英语专业考研语言学笔记(12)

/2007-11-15

     As functions may not correspond to forms, speech acts can be direct and indirect.

     Searle: two ways of communication (performing acts)

     Direct speech act: Close the door.

     Indirect speech act: It’s cold in here.

     Why do people often speak indirectly in social communication?

     Different social variables: age, sex, social condition

     Politeness: communicative strategy

     Indirect speech acts are related to appropriateness.

     Indirect speech acts are made for politeness, not vice versa. To make appropriate choices does not necessarily mean indirect speech acts.

     Cooperation and implicature

     Conversational Implicature

     In our daily life, speakers and listeners involved in conversation are generally cooperating with each other. In other words, when people are talking with each other, they must try to converse smoothly and successfully. In accepting speakers’ presuppositions, listeners have to assume that a speaker is not trying to mislead them. This sense of cooperation is simply one in which people having a conversation are not normally assumed to be trying to confuse, trick, or withhold relevant information from one another.

     However, in real communication, the intention of the speaker is often not the literal meaning of what he or she says. The real intention implied in the words is called conversational implicature. For example:

    [1] A: Can you tell me the time?

    B: Well, the milkman has come.

     In this little conversation, A is asking B about the time, but B is not answering directly. That indicates that B may also not no the accurate time, but through saying “the milkman has come”, he is in fact giving a rough time. The answer B gives is related to the literal meaning of the words, but is not merely that.
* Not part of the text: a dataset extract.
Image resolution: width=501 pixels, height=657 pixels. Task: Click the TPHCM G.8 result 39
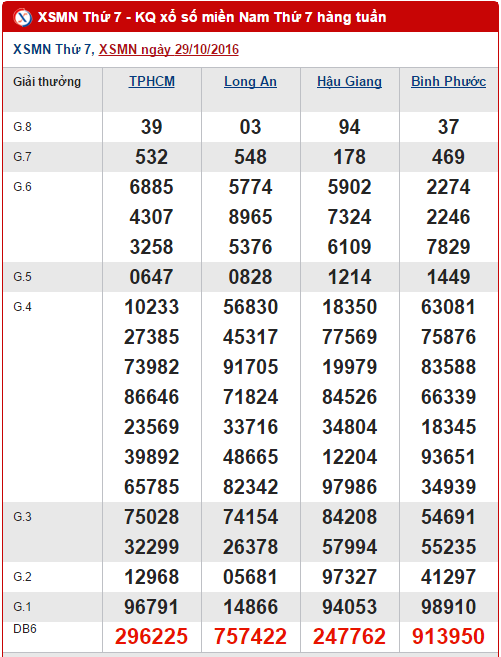click(x=152, y=127)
That is often the case in communication. The theory of conversational implicature is for the purpose of explaining how listeners infer the speakers’ intention through the words.
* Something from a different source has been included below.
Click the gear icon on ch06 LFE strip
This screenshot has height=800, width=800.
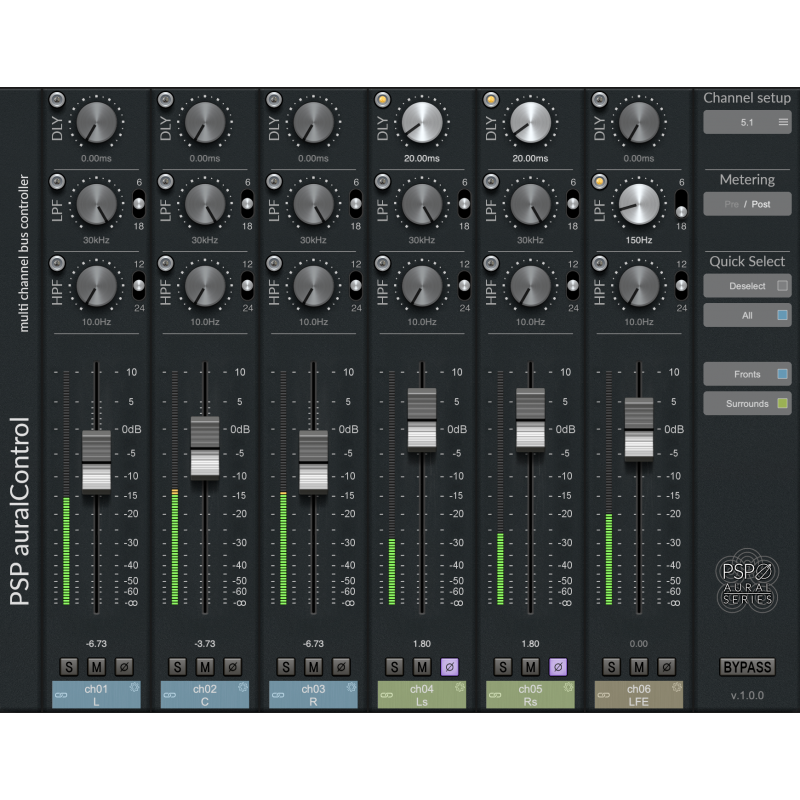(677, 686)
     The study of conversational implicature starts from Grice (1967), the American philosopher. He thinks, in daily communication, people are observing a set of basic rules of cooperating with each other so as to communicate effectively through conversation. He calls this set of rules the cooperative principle (CP) elaborated in four sub-principles (maxims), that is the cooperative principle.

     The Cooperative Principle

     Make your conversational contribution such as is required, at the stage at which it occurs, by the accepted purpose or direction of the talk exchange in which you are engaged. The maxims are:

     Quantity

     Make your contribution as informative as is required (for the current purposes of the exchange).

     Do not make your contribution more informative than is required.

     Quality – Try to make your contribution one that is true.

     Do not say what you believe to be false.

     Do not say that for which you lack adequate evidence.

     Relation – Be relevant.

     Manner – Be perspicuous.

     Avoid obscurity of expression.

     Avoid ambiguity.

     Be brief (avoid unnecessary prolixity).

     Be orderly.

     We assume that people are normally going to provide an appropriate amount of information, i.e. they are telling the relevant truth clearly. The cooperative principle given by Grice is an idealized case of communication.

     However, there are more cases that speakers are not fully adhering to the principles. But the listener will assume that the speaker is observing the principles “in a deeper degree”. For example:

    [2] A: Where is Bill?

    B: There is a yellow car outside Sue’s house.

     In [2], the speaker B seems to be violating the maxims of quantity and relation, but we also assume that B is still observing the CP and think about the relationship between A’s question and the “yellow car” in B’s answer. If Bill has a yellow car, he may be in Sue’s house.